L'esperimento chiave è stato condotto utilizzando celle ad incudine di diamante riscaldate tramite laser, uno strumento che consente di ricreare, con un grado di accuratezza sempre maggiore, le condizioni estreme esistenti nel nucleo terrestre: pressioni fino a 111 GPa e temperature che si avvicinano ai 5100 K (4826,85 °C). I campioni di ferro, accuratamente preparati per simulare la composizione del nucleo, sono stati messi a contatto con vetro silicato idratato, un materiale che funge da equivalente del primordiale oceano di magma.
Dopo questa fase cruciale, i campioni sono stati sottoposti ad un'analisi approfondita utilizzando la tomografia a sonda atomica. Questa tecnica avanzata ha permesso di creare mappe tridimensionali della composizione elementare a livello nanoscopico. Nelle strutture raffreddate, sono state scoperte nanostrutture caratterizzate da un rapporto silicio-idrogeno prossimo a 1:1. Questo dato ha reso possibile estrapolare il contenuto di idrogeno nel nucleo, basandosi sulla quantità nota di silicio (stimata tra il 2% e il 10% in massa). I risultati indicano che il contenuto di idrogeno nel nucleo potrebbe variare approssimativamente tra lo 0,07% e lo 0,36% in massa, una quantità che corrisponde a un volume impressionante, compreso tra 9 e 45 volte la massa totale dell'acqua presente in tutti gli oceani terrestri.

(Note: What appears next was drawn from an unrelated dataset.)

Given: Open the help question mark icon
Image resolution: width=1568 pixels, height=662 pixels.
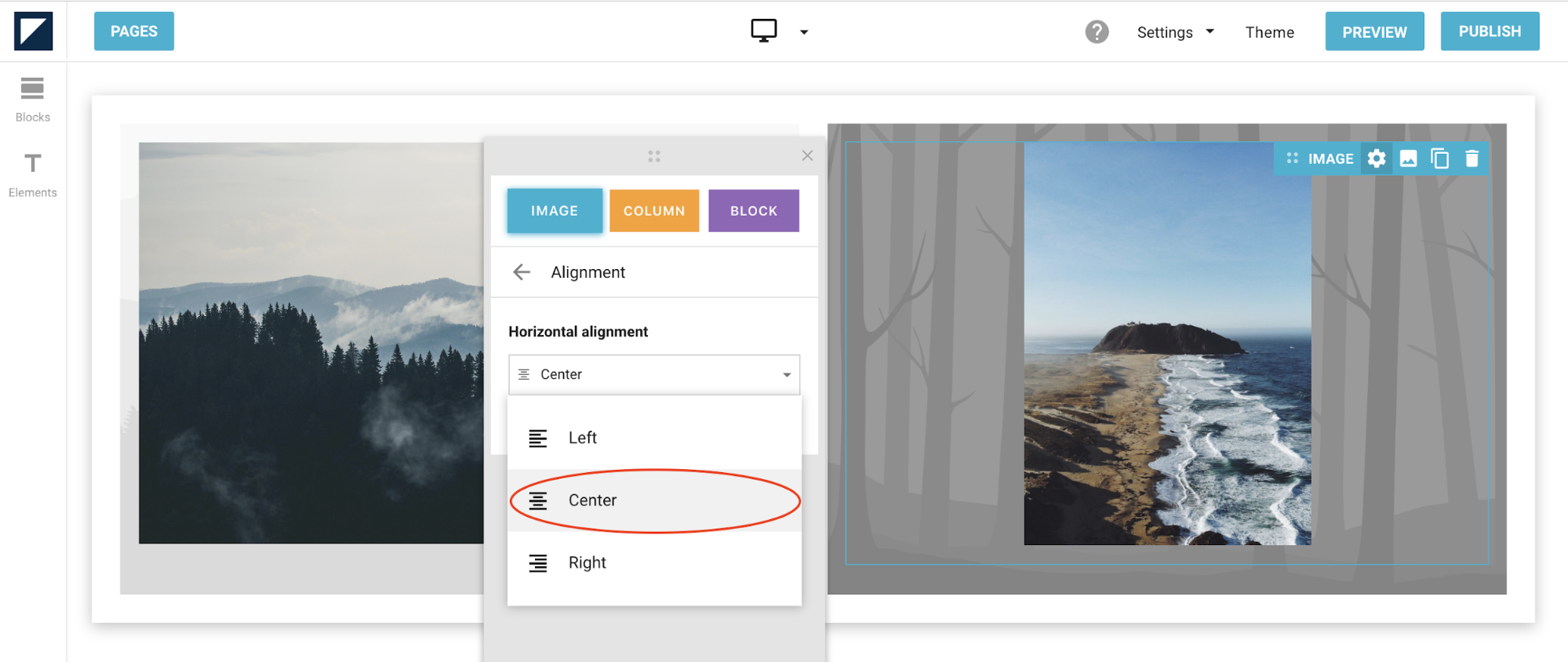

Questa scoperta ha implicazioni significative per la nostra comprensione dell'origine dell'acqua sulla Terra. Se il nucleo contiene una quantità così elevata di idrogeno, ciò suggerisce che gran parte dell'idrogeno (e, di conseguenza, dell'acqua) è stata catturata dal pianeta durante la fase di accrescimento, contemporaneamente alla formazione del nucleo stesso. Questa ipotesi mette in discussione la teoria di una consegna tardiva dell'acqua tramite comete o asteroidi, avvenuta successivamente alla formazione del nucleo.

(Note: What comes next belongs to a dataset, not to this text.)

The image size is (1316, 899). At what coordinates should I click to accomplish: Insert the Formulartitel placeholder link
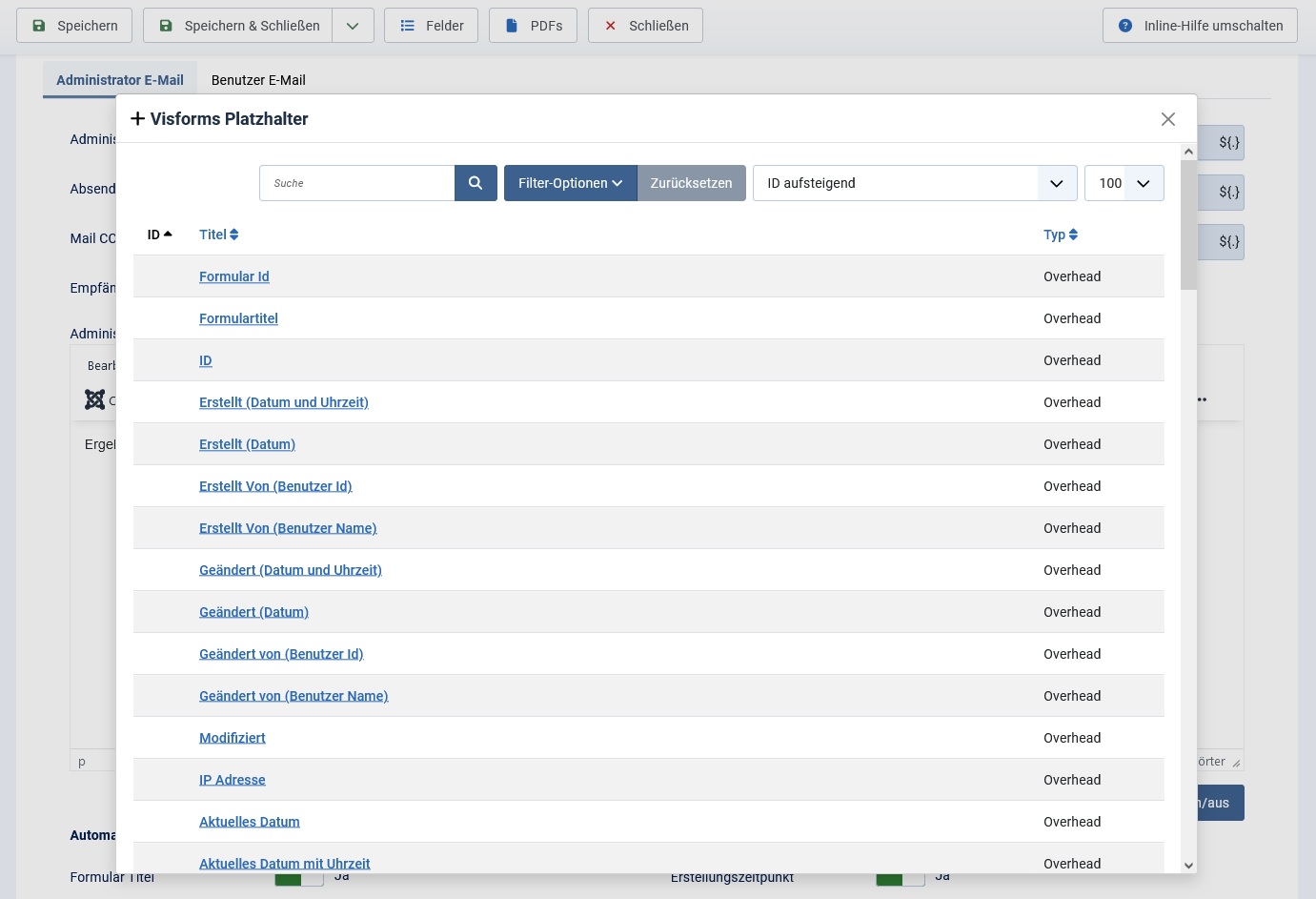click(x=238, y=318)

In sintesi, questa ricerca non solo fornisce una stima più precisa della composizione dello strato più profondo del nostro pianeta (un luogo fisicamente inaccessibile all'uomo), ma modifica anche le nostre concezioni sull'evoluzione primordiale della Terra. L'idrogeno presente nel nucleo potrebbe provenire dall'atmosfera primordiale e dall'oceano magmatico, e la sua presenza potrebbe contribuire a spiegare diverse caratteristiche geochimiche e geofisiche, tra cui la generazione del campo magnetico e la circolazione delle sostanze all'interno del pianeta. Pur rimanendo alcune incertezze (ad esempio, la possibile contaminazione dei campioni o la precisione delle stime sulla quantità di silicio nel nucleo), questo studio rappresenta ad oggi la prova sperimentale più diretta dell'esistenza di idrogeno nel cuore della Terra. Ulteriori ricerche e analisi saranno fondamentali per confermare e raffinare questi risultati, aprendo nuove prospettive sulla storia e la dinamica del nostro pianeta.